Here's something weird in the bond market that almost nobody is talking about. It's the kind of thing that makes you scratch your head and wonder if everyone is looking at the wrong chart.
WTI crude oil rallied to $99 on Friday, on track to close at its highest level since July 2022. Meanwhile, the 2-Year Treasury yield—which is basically the market's best real-time guess at where the Federal Reserve is going with interest rates—is sitting at 3.92%.
The last time oil was trading at these levels, the 2-Year yield was above 5%. So right now, there's about a 100-basis-point gap between where the yield is and where recent history suggests it probably should be. That's a big gap. It's the kind of gap that usually gets closed, one way or another.
Everyone's Watching Oil. The 2-Year Yield Is The Real Threat.
John Roque, a technical analyst at 22V Research, flagged this divergence in a note this week. His argument is pretty pointed: oil is getting all the attention as "public enemy #1," but the 2-Year Treasury yield is the instrument that will ultimately do the most damage.

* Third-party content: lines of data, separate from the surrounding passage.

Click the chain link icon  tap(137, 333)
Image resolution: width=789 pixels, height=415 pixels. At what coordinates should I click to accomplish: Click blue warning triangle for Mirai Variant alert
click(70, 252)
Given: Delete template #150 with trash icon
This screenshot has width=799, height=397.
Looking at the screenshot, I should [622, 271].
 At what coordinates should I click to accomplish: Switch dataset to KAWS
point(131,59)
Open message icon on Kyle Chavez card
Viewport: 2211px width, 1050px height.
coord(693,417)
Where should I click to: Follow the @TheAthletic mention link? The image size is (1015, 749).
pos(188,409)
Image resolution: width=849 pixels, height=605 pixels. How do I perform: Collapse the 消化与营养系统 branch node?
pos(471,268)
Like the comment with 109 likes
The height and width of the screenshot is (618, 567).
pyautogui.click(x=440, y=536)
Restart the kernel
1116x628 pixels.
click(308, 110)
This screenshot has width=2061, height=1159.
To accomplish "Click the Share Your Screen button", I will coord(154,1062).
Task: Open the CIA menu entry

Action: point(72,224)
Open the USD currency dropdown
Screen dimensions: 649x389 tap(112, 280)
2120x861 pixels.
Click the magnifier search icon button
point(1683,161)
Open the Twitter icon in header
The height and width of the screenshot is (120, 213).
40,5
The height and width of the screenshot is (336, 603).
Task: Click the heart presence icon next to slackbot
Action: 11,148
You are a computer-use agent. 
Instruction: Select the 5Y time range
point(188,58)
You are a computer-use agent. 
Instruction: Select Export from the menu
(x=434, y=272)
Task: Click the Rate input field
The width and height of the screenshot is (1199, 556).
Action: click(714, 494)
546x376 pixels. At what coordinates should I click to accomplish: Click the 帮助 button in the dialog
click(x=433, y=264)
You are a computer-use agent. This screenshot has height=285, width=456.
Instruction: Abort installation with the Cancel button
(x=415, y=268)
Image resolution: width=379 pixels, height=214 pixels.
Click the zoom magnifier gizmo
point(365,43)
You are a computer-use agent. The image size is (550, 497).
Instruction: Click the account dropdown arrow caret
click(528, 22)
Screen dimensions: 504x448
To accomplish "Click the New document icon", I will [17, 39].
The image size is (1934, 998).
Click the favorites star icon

"Right now, oil is 'public enemy #1', but I think it'll ultimately be the US 2-Year Treasury Yield," he wrote.
Roque's near-term target for the 2-Year is 5%. That's the top of a range that held at the 2006 peak and again at the 2024 high. Getting there from 3.92% would be a move of roughly 100 basis points. That's enough to reprice the entire front end of the Treasury curve and, more importantly, effectively kill the market's lingering expectation that the Fed will cut rates this year. If that happens, the conversation flips right back to whether the next move is a hike.
"The US 2-Year Treasury yield is underpriced vis-à-vis oil," Roque added. In plain English: bonds look too cheap relative to what oil is telling us about inflation and growth.
The Tail Risk That Is in Nobody's Model
The 5% target is the near-term story, but Roque flags a longer-term scenario that deserves some serious attention. He calls it a "Potential 20-Year Brobdingnagian base."
First, the word: "Brobdingnagian" comes from Gulliver's Travels and refers to something of colossal, almost incomprehensible scale. Roque is using it to describe a massive technical base that's been forming on the monthly chart of the 2-Year yield around the 5.20% level since roughly 2006.
A breakout from that base—still a distant prospect—would imply a yield target that, in Roque's words, "noboday has priced into any forecast." It's the kind of tail risk that sits in the background, the thing that could make all the current forecasts look very silly very quickly.